** Goal of the exercise **
Please retype every record exactly as it appears, omitting the pictures.

** Data excerpts **
*** Begin section ***

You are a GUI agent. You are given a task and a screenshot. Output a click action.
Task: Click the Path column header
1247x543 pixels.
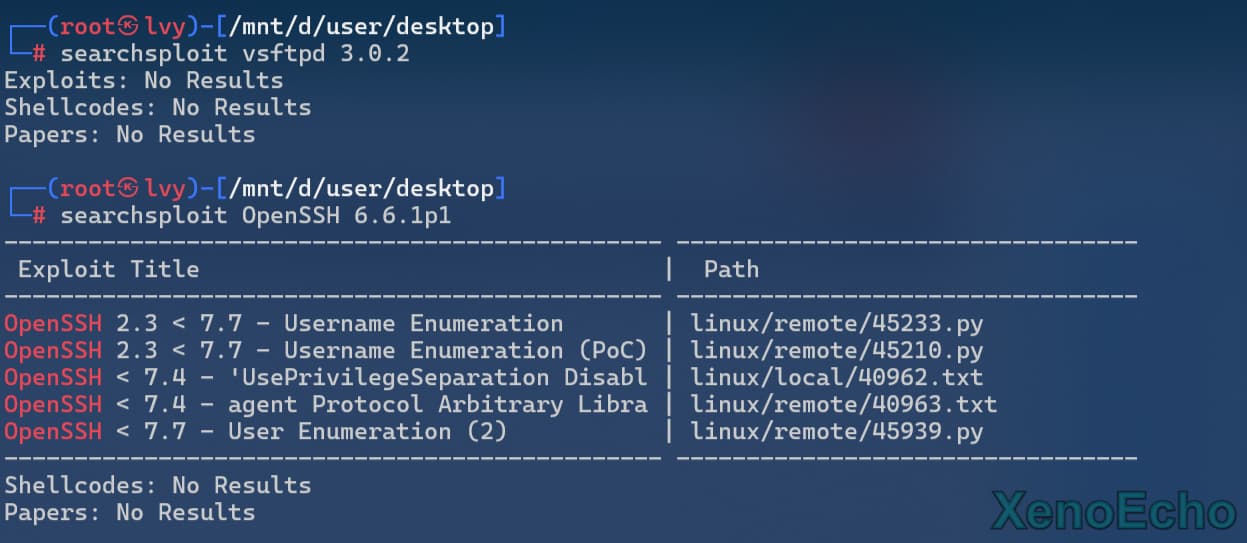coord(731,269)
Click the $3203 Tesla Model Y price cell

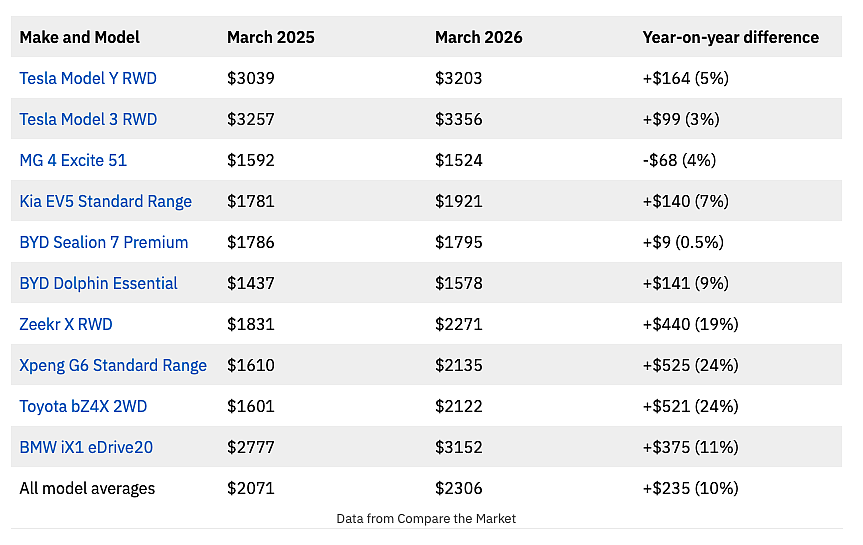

*** End section ***

** Response **
You are a GUI agent. You are given a task and a screenshot. Output a click action.
Task: Click the Path column header
1247x543 pixels.
coord(731,269)
Click the $3203 Tesla Model Y price cell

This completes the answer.